Please show every line from the entries that carries the word "dimensions".

**********

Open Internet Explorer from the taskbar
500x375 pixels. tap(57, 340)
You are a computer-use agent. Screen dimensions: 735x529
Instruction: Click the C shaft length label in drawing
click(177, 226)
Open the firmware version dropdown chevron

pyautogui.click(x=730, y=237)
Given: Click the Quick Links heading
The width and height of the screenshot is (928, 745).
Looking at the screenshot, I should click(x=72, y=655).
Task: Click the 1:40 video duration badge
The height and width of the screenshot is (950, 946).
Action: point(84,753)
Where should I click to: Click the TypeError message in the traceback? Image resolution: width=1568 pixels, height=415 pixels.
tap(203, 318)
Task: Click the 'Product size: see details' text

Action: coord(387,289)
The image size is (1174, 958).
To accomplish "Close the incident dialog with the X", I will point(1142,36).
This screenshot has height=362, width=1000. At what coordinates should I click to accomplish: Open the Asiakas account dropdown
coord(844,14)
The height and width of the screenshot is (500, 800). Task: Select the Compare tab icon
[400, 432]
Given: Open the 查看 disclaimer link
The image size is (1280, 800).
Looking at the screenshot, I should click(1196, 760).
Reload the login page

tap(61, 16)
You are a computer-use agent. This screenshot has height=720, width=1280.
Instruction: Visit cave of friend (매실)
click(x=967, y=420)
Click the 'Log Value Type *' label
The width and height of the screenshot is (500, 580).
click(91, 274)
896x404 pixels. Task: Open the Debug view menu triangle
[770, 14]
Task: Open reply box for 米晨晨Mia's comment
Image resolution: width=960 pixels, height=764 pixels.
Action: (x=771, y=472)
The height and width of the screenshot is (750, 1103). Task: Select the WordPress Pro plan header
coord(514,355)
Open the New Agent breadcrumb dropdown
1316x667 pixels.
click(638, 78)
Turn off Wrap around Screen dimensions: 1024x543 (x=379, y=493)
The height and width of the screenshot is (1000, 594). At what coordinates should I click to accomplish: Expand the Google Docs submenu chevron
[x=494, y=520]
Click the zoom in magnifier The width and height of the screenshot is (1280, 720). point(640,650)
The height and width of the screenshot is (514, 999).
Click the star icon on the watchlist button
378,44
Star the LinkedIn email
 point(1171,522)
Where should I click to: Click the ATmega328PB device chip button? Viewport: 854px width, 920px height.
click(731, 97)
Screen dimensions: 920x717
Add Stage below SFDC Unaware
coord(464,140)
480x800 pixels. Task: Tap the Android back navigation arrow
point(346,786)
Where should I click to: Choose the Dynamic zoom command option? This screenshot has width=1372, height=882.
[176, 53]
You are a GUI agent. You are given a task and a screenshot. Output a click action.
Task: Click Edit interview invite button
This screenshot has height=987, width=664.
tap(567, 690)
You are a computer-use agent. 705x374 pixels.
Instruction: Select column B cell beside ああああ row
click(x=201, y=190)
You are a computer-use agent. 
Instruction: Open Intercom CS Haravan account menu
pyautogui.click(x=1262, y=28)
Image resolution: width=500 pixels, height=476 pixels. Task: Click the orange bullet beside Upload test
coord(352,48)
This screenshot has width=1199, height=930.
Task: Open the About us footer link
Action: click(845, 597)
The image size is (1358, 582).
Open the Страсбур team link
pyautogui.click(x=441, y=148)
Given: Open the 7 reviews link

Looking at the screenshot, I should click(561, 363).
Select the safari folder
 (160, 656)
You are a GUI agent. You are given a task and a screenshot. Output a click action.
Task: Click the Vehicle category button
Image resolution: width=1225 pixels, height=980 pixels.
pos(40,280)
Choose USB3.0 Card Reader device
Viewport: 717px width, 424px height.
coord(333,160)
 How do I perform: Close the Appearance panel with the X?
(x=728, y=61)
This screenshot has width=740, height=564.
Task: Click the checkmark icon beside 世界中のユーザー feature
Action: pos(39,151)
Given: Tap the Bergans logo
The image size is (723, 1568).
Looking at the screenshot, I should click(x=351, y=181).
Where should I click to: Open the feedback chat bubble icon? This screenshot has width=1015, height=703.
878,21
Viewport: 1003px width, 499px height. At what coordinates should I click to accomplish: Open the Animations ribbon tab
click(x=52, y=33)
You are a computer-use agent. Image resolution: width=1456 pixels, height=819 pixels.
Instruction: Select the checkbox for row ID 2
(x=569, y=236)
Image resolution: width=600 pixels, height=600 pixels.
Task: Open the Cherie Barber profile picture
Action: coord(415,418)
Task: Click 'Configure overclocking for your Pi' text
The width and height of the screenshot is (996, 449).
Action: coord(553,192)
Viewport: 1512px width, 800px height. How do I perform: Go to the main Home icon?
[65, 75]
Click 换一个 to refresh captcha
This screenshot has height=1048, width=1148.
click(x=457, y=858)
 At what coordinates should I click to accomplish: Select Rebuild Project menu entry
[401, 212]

**********

- _WRITTEN ANSWER_:
You are a computer-use agent. Screen dimensions: 735x529
Turn off Wrap around Screen dimensions: 1024x543 (x=379, y=493)
Screen dimensions: 920x717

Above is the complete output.